Start of Exercise inputs
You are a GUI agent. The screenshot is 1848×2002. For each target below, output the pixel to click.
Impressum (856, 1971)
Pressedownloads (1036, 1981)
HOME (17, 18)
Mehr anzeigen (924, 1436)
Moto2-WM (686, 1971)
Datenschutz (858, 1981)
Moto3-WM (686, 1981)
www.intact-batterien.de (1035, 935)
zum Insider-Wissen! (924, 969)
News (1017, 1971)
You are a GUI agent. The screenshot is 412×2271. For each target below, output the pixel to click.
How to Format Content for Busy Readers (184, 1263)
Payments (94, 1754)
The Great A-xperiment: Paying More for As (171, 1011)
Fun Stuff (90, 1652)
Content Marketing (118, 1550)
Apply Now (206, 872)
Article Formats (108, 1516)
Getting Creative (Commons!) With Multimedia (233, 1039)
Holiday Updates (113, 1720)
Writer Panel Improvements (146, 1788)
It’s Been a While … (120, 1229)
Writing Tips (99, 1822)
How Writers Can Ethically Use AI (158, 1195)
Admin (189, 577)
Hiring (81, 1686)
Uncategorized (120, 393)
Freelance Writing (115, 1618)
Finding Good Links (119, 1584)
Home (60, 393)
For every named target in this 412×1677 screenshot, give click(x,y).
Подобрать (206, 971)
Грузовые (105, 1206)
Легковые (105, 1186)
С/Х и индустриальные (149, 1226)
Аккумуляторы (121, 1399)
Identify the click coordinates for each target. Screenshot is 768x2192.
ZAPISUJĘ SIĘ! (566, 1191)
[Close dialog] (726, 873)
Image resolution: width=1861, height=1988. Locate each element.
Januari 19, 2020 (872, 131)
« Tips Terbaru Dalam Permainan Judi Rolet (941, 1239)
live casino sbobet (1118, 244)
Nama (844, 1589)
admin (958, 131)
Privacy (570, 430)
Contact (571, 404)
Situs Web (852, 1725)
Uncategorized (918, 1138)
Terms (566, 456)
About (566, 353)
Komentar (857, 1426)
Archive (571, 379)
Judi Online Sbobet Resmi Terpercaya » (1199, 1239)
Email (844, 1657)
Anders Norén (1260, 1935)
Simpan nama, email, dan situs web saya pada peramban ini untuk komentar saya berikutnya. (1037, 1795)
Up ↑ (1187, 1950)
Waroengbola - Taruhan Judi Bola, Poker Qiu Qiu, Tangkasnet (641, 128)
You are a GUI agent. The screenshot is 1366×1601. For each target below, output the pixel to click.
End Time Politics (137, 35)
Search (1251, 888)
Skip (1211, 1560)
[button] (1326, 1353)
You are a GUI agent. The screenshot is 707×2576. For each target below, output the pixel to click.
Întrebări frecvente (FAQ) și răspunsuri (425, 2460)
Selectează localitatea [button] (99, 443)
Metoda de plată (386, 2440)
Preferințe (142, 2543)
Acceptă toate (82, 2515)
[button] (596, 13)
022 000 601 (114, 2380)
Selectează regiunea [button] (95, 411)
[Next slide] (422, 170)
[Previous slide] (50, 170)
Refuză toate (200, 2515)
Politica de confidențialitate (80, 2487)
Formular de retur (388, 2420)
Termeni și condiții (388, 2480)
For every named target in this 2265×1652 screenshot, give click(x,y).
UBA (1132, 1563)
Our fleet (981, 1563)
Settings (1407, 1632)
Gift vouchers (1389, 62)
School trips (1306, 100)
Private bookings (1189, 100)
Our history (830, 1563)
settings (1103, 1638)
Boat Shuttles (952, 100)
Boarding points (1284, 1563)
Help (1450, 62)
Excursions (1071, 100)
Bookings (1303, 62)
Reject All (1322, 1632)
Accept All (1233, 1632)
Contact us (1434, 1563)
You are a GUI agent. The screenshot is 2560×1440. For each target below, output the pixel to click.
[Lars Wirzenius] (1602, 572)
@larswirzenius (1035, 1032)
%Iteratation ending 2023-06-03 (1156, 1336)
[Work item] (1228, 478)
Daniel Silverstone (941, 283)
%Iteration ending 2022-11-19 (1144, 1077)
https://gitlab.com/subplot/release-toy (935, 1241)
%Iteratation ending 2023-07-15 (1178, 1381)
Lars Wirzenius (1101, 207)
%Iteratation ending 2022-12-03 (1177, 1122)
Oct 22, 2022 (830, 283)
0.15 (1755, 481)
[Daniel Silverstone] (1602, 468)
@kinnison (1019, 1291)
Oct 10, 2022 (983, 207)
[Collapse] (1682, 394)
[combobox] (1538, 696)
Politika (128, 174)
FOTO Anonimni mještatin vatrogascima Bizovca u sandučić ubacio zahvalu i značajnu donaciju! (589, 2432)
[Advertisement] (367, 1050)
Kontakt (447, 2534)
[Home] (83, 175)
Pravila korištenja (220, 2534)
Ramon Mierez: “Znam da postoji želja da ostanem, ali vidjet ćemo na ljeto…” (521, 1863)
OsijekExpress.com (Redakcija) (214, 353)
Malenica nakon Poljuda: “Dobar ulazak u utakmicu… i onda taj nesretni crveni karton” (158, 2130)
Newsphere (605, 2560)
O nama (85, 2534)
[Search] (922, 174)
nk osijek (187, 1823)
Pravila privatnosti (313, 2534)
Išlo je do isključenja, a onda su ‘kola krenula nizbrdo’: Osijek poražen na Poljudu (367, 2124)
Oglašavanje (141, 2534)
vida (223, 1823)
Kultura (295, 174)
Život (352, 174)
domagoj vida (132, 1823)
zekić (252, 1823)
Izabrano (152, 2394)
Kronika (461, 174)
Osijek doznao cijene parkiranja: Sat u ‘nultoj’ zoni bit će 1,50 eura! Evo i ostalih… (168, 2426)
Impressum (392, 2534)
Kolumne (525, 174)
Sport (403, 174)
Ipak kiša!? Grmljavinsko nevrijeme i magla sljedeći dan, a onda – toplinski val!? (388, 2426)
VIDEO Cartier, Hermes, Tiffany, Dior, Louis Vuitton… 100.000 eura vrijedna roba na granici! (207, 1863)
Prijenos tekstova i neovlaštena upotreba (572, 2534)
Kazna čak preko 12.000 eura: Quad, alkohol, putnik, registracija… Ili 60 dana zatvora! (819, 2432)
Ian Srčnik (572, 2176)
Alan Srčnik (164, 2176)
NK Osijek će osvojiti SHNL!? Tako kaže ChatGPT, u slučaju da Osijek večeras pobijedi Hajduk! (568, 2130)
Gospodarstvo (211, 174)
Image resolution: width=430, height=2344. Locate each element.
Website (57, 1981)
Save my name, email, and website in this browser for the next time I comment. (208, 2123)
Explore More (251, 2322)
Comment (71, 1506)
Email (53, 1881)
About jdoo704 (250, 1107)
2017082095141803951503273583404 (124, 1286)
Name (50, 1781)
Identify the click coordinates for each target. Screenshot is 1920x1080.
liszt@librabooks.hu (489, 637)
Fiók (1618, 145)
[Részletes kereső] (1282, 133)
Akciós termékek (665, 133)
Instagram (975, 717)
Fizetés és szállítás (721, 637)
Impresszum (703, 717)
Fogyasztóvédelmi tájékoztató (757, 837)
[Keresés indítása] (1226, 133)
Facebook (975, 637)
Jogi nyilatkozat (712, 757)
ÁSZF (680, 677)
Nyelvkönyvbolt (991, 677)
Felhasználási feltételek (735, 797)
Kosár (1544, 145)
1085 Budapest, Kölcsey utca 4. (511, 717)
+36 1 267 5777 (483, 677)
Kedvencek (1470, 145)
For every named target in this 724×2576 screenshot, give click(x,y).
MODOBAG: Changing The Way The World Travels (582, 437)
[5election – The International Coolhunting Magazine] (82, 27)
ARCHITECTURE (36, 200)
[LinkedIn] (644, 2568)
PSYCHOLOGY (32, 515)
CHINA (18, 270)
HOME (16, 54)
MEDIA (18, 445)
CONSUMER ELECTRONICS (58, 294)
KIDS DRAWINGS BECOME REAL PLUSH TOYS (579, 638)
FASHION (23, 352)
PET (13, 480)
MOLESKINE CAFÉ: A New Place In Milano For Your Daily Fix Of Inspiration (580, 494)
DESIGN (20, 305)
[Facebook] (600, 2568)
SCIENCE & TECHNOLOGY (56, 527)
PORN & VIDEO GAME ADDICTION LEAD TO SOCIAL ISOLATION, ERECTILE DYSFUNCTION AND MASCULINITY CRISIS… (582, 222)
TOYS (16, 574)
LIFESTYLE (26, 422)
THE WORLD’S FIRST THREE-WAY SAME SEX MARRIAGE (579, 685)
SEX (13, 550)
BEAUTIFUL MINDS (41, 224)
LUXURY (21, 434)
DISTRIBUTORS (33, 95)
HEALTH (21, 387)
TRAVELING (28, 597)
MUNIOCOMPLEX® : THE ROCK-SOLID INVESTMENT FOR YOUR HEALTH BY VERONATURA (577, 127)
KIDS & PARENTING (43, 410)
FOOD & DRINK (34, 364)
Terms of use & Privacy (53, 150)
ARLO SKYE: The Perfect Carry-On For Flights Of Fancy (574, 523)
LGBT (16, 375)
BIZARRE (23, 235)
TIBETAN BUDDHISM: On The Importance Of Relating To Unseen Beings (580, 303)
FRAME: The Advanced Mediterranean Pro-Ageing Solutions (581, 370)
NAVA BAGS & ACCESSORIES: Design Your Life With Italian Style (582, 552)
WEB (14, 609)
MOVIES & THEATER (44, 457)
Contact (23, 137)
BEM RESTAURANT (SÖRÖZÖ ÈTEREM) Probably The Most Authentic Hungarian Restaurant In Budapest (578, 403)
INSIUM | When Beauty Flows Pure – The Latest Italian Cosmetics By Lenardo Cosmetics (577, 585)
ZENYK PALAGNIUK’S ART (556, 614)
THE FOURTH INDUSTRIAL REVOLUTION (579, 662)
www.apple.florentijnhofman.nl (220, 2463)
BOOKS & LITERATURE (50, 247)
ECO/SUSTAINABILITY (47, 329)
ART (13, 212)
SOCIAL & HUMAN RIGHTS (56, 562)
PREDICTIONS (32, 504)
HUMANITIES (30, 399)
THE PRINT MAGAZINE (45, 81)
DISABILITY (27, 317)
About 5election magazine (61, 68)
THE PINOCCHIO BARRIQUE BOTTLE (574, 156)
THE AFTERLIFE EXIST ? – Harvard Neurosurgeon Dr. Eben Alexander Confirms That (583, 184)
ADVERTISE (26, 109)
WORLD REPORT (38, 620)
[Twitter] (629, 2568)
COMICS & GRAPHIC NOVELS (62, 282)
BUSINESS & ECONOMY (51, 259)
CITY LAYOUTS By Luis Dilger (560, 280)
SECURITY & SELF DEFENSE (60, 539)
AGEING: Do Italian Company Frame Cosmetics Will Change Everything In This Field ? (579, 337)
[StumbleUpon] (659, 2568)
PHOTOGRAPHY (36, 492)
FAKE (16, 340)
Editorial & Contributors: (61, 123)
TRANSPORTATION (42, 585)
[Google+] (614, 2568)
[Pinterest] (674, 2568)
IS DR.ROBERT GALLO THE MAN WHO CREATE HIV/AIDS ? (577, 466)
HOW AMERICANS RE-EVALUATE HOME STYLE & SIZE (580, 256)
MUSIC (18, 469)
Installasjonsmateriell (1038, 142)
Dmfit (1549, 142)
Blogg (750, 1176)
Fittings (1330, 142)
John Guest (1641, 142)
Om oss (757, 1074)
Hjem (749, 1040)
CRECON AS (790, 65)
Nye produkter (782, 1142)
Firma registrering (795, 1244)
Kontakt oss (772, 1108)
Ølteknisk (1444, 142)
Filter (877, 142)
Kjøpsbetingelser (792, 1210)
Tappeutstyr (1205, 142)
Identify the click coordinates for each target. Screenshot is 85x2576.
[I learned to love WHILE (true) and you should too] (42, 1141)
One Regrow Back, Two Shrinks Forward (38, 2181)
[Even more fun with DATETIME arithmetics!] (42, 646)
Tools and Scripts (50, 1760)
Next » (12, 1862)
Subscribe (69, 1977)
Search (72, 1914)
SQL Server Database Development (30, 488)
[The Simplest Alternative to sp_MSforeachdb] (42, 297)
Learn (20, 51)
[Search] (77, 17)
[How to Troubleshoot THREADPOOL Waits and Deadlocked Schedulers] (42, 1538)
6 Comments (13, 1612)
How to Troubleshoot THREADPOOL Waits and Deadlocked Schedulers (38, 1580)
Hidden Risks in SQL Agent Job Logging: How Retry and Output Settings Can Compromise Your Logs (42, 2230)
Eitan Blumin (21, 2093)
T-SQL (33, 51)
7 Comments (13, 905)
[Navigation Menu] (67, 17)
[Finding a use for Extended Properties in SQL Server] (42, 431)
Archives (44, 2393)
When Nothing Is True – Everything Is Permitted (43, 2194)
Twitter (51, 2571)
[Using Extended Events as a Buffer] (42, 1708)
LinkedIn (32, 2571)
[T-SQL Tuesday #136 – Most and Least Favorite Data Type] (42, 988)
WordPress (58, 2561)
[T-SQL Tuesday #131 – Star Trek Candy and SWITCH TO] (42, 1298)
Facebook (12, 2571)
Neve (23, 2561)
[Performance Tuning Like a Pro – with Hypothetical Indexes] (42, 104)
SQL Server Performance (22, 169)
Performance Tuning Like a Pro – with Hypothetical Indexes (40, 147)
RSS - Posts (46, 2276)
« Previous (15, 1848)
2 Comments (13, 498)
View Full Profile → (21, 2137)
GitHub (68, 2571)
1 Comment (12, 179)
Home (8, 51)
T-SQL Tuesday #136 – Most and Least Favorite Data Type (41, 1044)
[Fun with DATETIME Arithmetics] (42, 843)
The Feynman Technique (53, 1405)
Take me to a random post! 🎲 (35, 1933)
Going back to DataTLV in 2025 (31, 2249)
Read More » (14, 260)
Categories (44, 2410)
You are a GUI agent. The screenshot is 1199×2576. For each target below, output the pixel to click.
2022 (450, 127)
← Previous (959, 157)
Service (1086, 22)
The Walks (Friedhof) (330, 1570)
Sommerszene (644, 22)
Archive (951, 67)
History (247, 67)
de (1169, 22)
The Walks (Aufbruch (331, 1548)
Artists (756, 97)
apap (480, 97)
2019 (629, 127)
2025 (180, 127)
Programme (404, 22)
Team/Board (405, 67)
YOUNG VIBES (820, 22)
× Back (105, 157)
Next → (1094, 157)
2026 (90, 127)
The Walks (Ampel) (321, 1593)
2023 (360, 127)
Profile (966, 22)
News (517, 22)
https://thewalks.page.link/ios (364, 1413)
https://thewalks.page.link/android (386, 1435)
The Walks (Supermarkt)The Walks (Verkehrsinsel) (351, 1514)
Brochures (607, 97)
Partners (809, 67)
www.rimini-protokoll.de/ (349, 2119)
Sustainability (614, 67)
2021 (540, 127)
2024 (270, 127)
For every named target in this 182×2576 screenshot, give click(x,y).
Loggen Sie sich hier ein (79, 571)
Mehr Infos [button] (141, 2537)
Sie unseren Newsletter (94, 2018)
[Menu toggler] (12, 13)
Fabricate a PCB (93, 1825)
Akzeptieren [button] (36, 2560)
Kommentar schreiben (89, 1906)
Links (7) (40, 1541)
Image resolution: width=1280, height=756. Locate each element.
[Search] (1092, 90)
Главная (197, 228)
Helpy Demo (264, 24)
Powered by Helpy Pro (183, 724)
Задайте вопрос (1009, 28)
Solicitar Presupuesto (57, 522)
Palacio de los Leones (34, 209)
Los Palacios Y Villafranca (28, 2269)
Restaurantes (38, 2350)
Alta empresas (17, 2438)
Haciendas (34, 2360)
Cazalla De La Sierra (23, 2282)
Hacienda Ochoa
End of Exercise inputs
Using the records above, restate word for word the lines from the one with "Datenschutz (858, 1981)" through the one with "022 000 601 (114, 2380)", both included.

Datenschutz (858, 1981)
Moto3-WM (686, 1981)
www.intact-batterien.de (1035, 935)
zum Insider-Wissen! (924, 969)
News (1017, 1971)
You are a GUI agent. The screenshot is 412×2271. For each target below, output the pixel to click.
How to Format Content for Busy Readers (184, 1263)
Payments (94, 1754)
The Great A-xperiment: Paying More for As (171, 1011)
Fun Stuff (90, 1652)
Content Marketing (118, 1550)
Apply Now (206, 872)
Article Formats (108, 1516)
Getting Creative (Commons!) With Multimedia (233, 1039)
Holiday Updates (113, 1720)
Writer Panel Improvements (146, 1788)
It’s Been a While … (120, 1229)
Writing Tips (99, 1822)
How Writers Can Ethically Use AI (158, 1195)
Admin (189, 577)
Hiring (81, 1686)
Uncategorized (120, 393)
Freelance Writing (115, 1618)
Finding Good Links (119, 1584)
Home (60, 393)
For every named target in this 412×1677 screenshot, give click(x,y).
Подобрать (206, 971)
Грузовые (105, 1206)
Легковые (105, 1186)
С/Х и индустриальные (149, 1226)
Аккумуляторы (121, 1399)
Identify the click coordinates for each target. Screenshot is 768x2192.
ZAPISUJĘ SIĘ! (566, 1191)
[Close dialog] (726, 873)
Image resolution: width=1861, height=1988. Locate each element.
Januari 19, 2020 (872, 131)
« Tips Terbaru Dalam Permainan Judi Rolet (941, 1239)
live casino sbobet (1118, 244)
Nama (844, 1589)
admin (958, 131)
Privacy (570, 430)
Contact (571, 404)
Situs Web (852, 1725)
Uncategorized (918, 1138)
Terms (566, 456)
About (566, 353)
Komentar (857, 1426)
Archive (571, 379)
Judi Online Sbobet Resmi Terpercaya » (1199, 1239)
Email (844, 1657)
Anders Norén (1260, 1935)
Simpan nama, email, dan situs web saya pada peramban ini untuk komentar saya berikutnya. (1037, 1795)
Up ↑ (1187, 1950)
Waroengbola - Taruhan Judi Bola, Poker Qiu Qiu, Tangkasnet (641, 128)
You are a GUI agent. The screenshot is 1366×1601. For each target below, output the pixel to click.
End Time Politics (137, 35)
Search (1251, 888)
Skip (1211, 1560)
[button] (1326, 1353)
You are a GUI agent. The screenshot is 707×2576. For each target below, output the pixel to click.
Întrebări frecvente (FAQ) și răspunsuri (425, 2460)
Selectează localitatea [button] (99, 443)
Metoda de plată (386, 2440)
Preferințe (142, 2543)
Acceptă toate (82, 2515)
[button] (596, 13)
022 000 601 (114, 2380)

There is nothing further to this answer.